C.S. and A.B. conceived of the study and participated in study design. C.S. and P.K. analyzed the data. All authors contributed to data interpretation, and manuscript drafting and critical revision. All authors approved the final manuscript and consented to submit it for publication. All authors had full access to all the data in this study and agree to be accountable for all aspects of the work, in ensuring that questions related to the accuracy or integrity of any part of the work are appropriately investigated and resolved.
This retrospective study did not involve any interventional research requiring ethics committee review.
This research was funded by Actelion Pharmaceuticals Ltd, Allschwil, Switzerland. Actelion Pharmaceuticals Ltd was involved in study design, in the interpretation of data, in the writing of the paper, and in the decision to submit the paper for publication.
Conflicts of Interest
C.S. was an employee of Janssen Global Commercial Strategy Organization and held shares of Janssen when this research was conducted (she is currently a Research Scientist at Evidera/PPD, Inc). P.K. is an employee of Janssen Pharmaceutical Companies of Johnson & Johnson. A.B. is an employee of Actelion Pharmaceuticals Ltd and has stock options in Johnson & Johnson. All authors received medical writing support on this article, funded by Actelion Pharmaceuticals Ltd.

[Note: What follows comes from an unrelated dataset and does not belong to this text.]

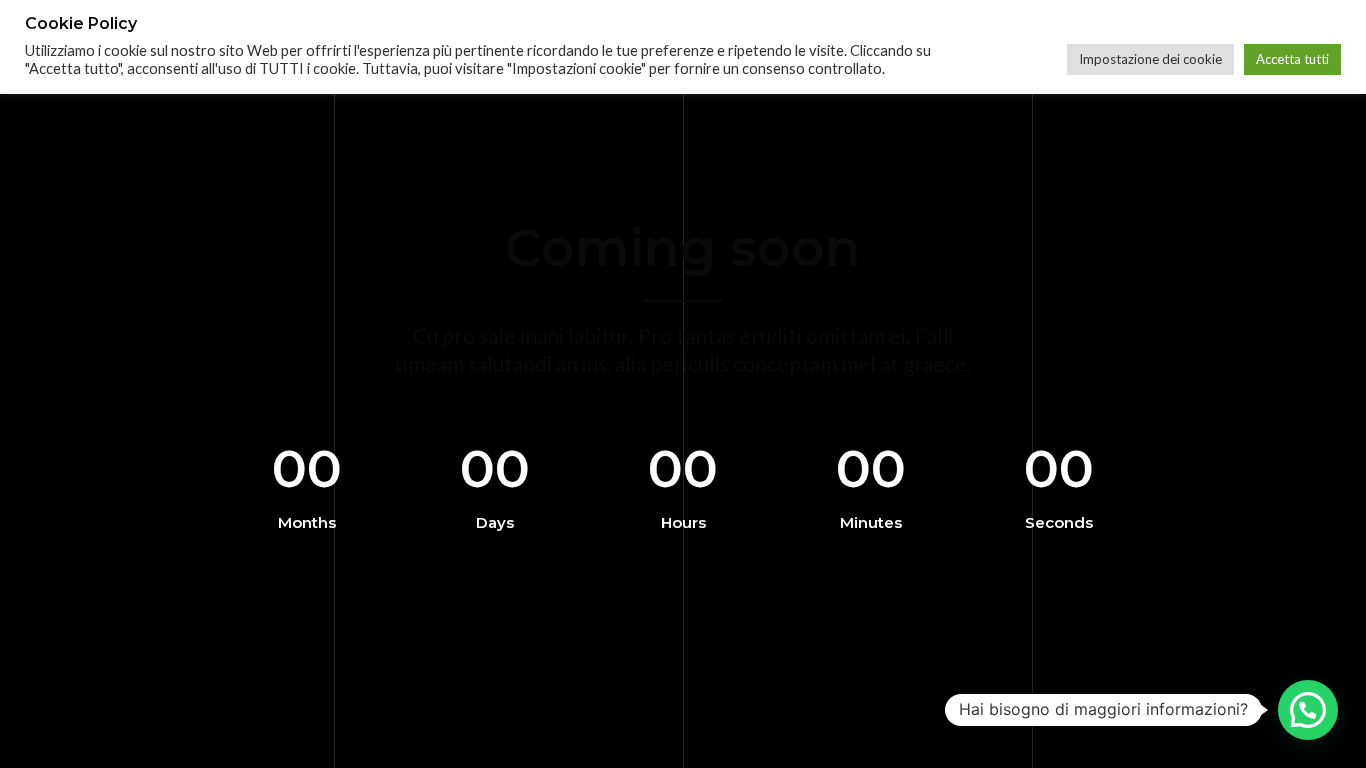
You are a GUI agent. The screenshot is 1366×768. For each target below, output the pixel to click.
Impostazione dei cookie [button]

The data for these analyses were made available to the authors by third-party license from Optum Clinformatics and Truven Health Analytics, two commercial data providers in the US. Under the licensing agreements, the authors cannot share these data themselves. Other researchers could access the data by purchase from these providers, and the inclusion criteria specified in the Methods section would allow them to identify the same patient cohorts we used for these analyses. No authors had special privileges to access these data, and other researchers would be able to access the data via third-party license in the same manner as the authors.